### GIVEN EXERCISE
From the passage on the AIG bailout, list each argument the writer gives against Greenburg's claims.

### PASSAGE SHOWN
When the United States government
rescued the world’s largest insurance conglomerate from bankruptcy in September
2008 to the tune of $182 billion in public taxpayer funds no one foresaw the
possibility that anyone with a financial interest in American International
Group (AIG) would consider it anything other than a blessing. However as the saying goes, no good deed goes
unpunished.
Former AIG Chairman and CEO Hank
Greenburg whose Star International company owned roughly 12 percent of AIG
prior to the bailout and now holds an approximately 9 percent stake has filed
multiple lawsuits against the government alleging that the bailout was unfair
to the company’s shareholders and that the 14 percent interest rate charged by
the Federal Reserve was punitive and unfair.
Greenburg also alleges that the 2008 deal which furnished the government
with a sizable percentage of ownership in the company equates to unlawful
seizure without just compensation in violation of the constitution. His lawsuit is seeking approximately $25
billion in damages.
Had the government sat back and
watched AIG go bankrupt, it’s highly likely that their shareholders would have
lost most or all of their financial interest in the company so it’s hard to see
how the bailout was unfair to them. A 14
percent interest rate can hardly be considered excessive or punitive when many
American’s pay higher rates on their credit cards each month. In addition, it is also very hard to conceive
how $182 billion and avoidance of bankruptcy can be considered unjust
compensation for the ownership stake the government received. Lastly, it’s not like the government forced
the company into this deal. AIG was
given the option and they accepted, plain and simple.

### INFORMATION GIVEN
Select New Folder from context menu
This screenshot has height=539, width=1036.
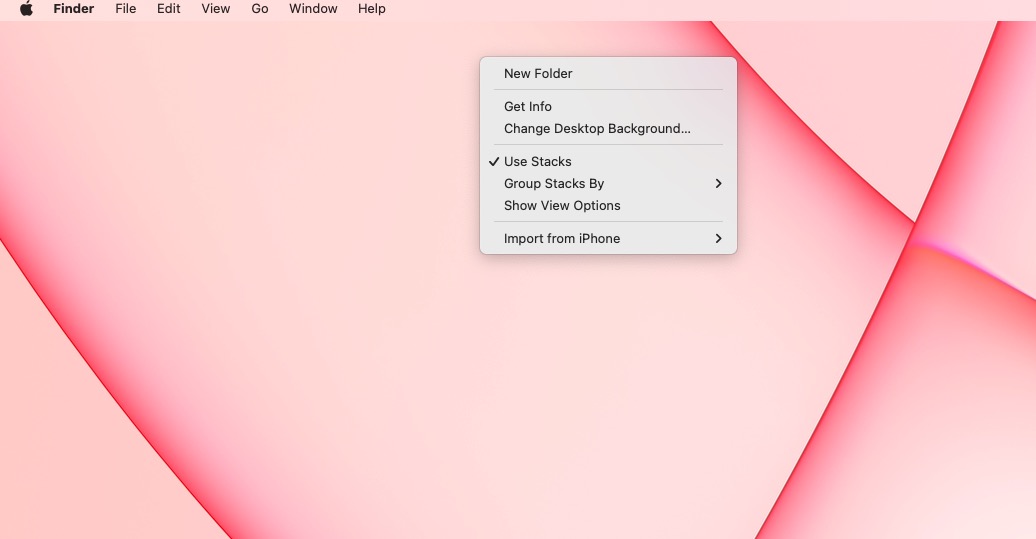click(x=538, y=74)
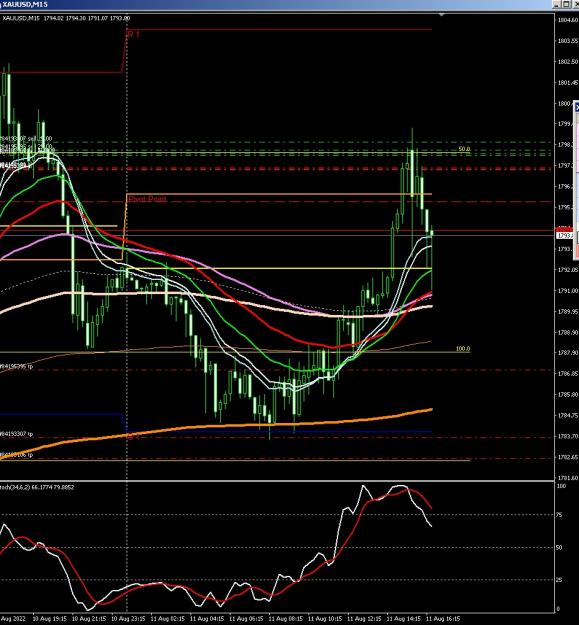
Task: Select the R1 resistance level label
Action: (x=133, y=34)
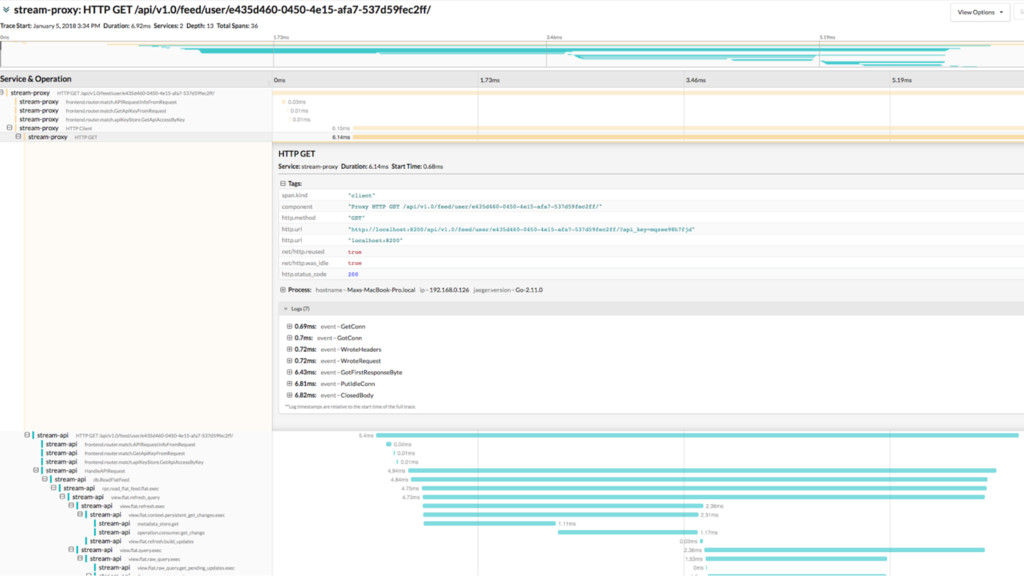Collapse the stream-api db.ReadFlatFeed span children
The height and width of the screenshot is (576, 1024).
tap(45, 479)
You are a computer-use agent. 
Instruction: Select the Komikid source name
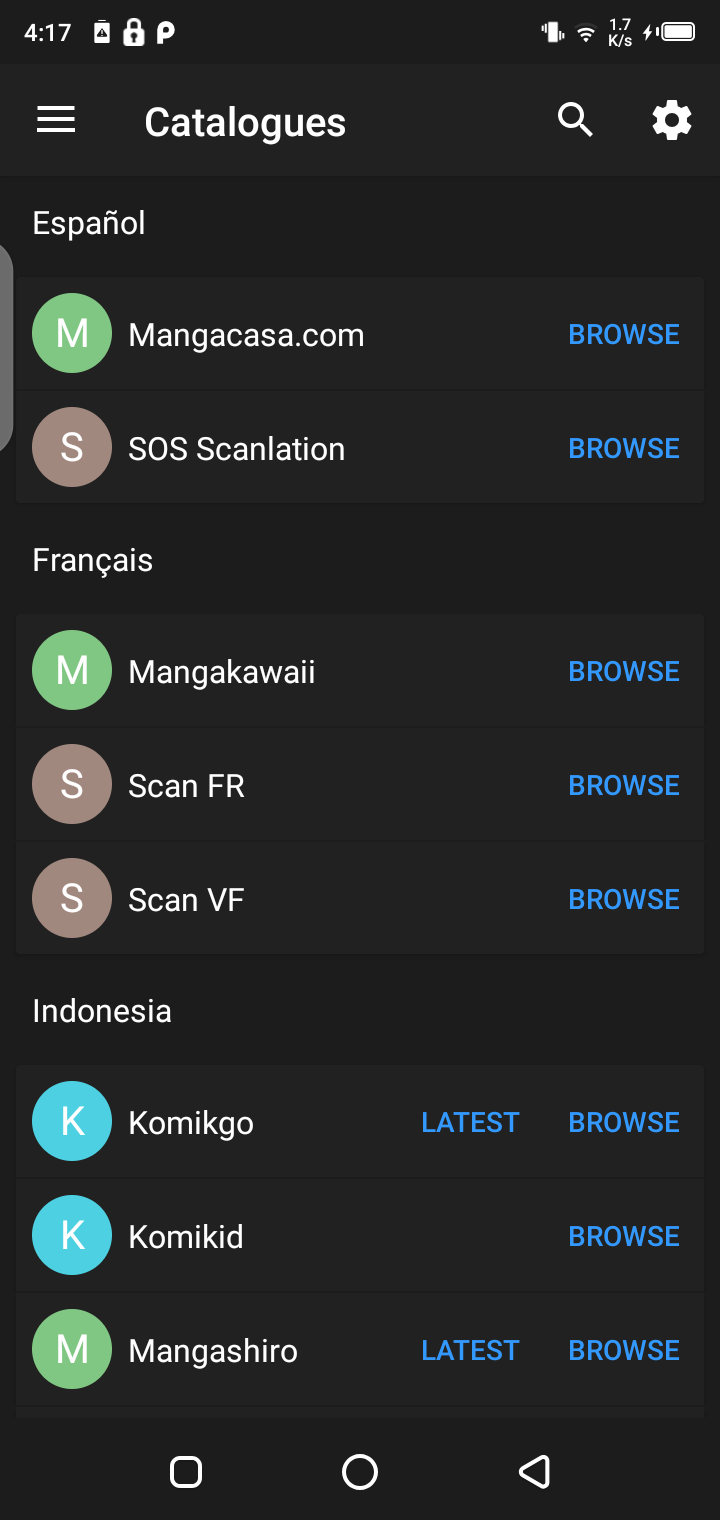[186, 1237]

### FINAL ANSWER
1. Without the bailout, AIG would likely have gone bankrupt and its shareholders would probably have lost most or all of their financial interest, so the bailout was hardly unfair to them.
2. A 14 percent interest rate can hardly be called excessive or punitive when many Americans pay higher rates on their credit cards each month.
3. It is hard to see how $182 billion and avoiding bankruptcy could be unjust compensation for the ownership stake the government received.
4. The government did not force the company into the deal. AIG was given the option and accepted it.